I have faith in you Judith!  I know you can do it and help all us lost souls dying for the update


----------



## lulucello (Nov 18, 2009)

Well, I just recovered (??) and sent bin files to Gio in Italy.  But even if I did it right, it's 2:00 am in Rome, so we may not hear anything for a while (unless, of course, Gio is losing sleep over this.)  Keeping my fingers crossed.
Judith in Mexico
K2i


----------



## Varin (May 12, 2009)

lulucello said:


> Well, I just recovered (??) and sent bin files to Gio in Italy. But even if I did it right, it's 2:00 am in Rome, so we may not hear anything for a while (unless, of course, Gio is losing sleep over this.) Keeping my fingers crossed.
> Judith in Mexico
> K2i


Damn, you had a k2i?

*runs off, sobbing* My poor US k2 and dx!

Why are you sending the files to Italy?


----------



## luvmy4brats (Nov 9, 2008)

lulucello said:


> Well, I just recovered (??) and sent bin files to Gio in Italy. But even if I did it right, it's 2:00 am in Rome, so we may not hear anything for a while (unless, of course, Gio is losing sleep over this.) Keeping my fingers crossed.
> Judith in Mexico
> K2i


You could send me the .bin file


----------



## Snapply (May 5, 2010)

lulucello said:


> Well, I just recovered (??) and sent bin files to Gio in Italy.
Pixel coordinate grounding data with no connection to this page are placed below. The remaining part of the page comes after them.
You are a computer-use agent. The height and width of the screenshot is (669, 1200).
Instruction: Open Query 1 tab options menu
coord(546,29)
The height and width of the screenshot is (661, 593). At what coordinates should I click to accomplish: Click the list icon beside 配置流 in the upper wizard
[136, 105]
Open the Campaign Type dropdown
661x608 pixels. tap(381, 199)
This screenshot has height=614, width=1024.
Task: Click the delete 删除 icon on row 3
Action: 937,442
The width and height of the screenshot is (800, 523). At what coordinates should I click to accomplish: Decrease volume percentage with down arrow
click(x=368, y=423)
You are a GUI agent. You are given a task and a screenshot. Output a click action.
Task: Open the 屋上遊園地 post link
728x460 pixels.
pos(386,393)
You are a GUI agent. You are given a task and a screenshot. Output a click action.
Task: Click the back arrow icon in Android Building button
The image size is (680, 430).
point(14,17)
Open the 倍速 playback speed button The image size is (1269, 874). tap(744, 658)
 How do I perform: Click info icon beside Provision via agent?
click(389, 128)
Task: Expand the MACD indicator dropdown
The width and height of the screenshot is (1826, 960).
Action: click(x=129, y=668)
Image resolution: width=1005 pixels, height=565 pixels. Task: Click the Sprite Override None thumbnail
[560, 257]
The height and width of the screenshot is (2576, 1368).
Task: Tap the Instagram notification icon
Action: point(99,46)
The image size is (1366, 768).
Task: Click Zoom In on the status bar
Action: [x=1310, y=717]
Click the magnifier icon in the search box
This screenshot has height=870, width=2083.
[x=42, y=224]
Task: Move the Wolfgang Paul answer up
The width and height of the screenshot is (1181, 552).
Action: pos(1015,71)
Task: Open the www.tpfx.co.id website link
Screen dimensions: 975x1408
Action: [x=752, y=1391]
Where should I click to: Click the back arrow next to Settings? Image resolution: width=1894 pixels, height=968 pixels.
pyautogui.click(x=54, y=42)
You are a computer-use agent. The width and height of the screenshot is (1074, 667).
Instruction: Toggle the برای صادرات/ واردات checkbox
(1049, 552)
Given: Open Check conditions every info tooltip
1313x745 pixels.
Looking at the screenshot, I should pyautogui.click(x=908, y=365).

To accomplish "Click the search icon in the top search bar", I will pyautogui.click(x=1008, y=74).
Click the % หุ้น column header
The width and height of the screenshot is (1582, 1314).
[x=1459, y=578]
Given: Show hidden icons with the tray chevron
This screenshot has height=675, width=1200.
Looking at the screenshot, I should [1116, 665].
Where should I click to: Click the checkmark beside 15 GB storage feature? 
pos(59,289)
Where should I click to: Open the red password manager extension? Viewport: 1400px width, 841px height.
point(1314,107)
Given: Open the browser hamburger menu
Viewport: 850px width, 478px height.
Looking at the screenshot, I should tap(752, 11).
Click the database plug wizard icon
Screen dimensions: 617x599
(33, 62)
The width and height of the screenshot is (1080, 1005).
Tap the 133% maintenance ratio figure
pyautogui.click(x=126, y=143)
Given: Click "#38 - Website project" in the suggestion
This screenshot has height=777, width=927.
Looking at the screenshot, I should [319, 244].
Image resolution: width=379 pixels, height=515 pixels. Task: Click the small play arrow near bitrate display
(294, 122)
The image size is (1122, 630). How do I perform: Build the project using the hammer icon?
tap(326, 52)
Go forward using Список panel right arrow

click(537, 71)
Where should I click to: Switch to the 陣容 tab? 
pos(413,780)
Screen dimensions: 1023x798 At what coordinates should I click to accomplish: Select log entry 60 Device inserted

But even if I did it right, it's 2:00 am in Rome, so we may not hear anything for a while (unless, of course, Gio is losing sleep over this.) Keeping my fingers crossed.
> Judith in Mexico
> K2i


If you uploaded it onto this site, http://www.mediafire.com/, and then show us the link. We can all download it!
(Otherwise feel free to send it to me, because I know for sure how to use it and how to distribute it)


----------



## Pushka (Oct 30, 2009)

Oh my gosh, you are a legend lulucello!


----------



## Snapply (May 5, 2010)

Pushka said:


> Oh my gosh, you are a legend lulucello!


This man is correct.


----------



## r0b0d0c (Feb 16, 2009)

Could this .bin file, for K2i, also be used in KDX and the original K2d?


----------



## lulucello (Nov 18, 2009)

The files (and I can only hope they're the correct files) are in luvmy4brats hands now.  Suerte.
Judith


----------



## Snapply (May 5, 2010)

r0b0d0c said:


> Could this .bin file, for K2i, also be used in KDX and the original K2d?


she seems to have k2i


----------



## luvmy4brats (Nov 9, 2008)

Looking at the .bin files that lulucello sent me, it appears the recovery only grabbed the hack install & uninstall files. I'm not seeing the 2.5 file at all  

Poo...


----------



## Snapply (May 5, 2010)

Snapply said:


> she seems to have k2i


In the name of the internet, I highly suggest you upload it onto http://www.mediafire.com/, and then post the link here, because everyone will be able to immediately access it!


----------



## r0b0d0c (Feb 16, 2009)

Snapply said:


> she seems to have k2i


Yep. That's why I asked if this particular .bin would be safe to use in other second gen Kindles, K2d (original K2) or KDX. (I'd LOVE to have 2.5, but don't want to brick my beloved K2 with an incompatible firmware update!)


----------



## Snapply (May 5, 2010)

r0b0d0c said:


> Yep. That's why I asked if this particular .bin would be safe to use in other second gen Kindles, K2d (original K2) or KDX. (I'd LOVE to have 2.5, but don't want to brick my beloved K2 with an incompatible firmware update!)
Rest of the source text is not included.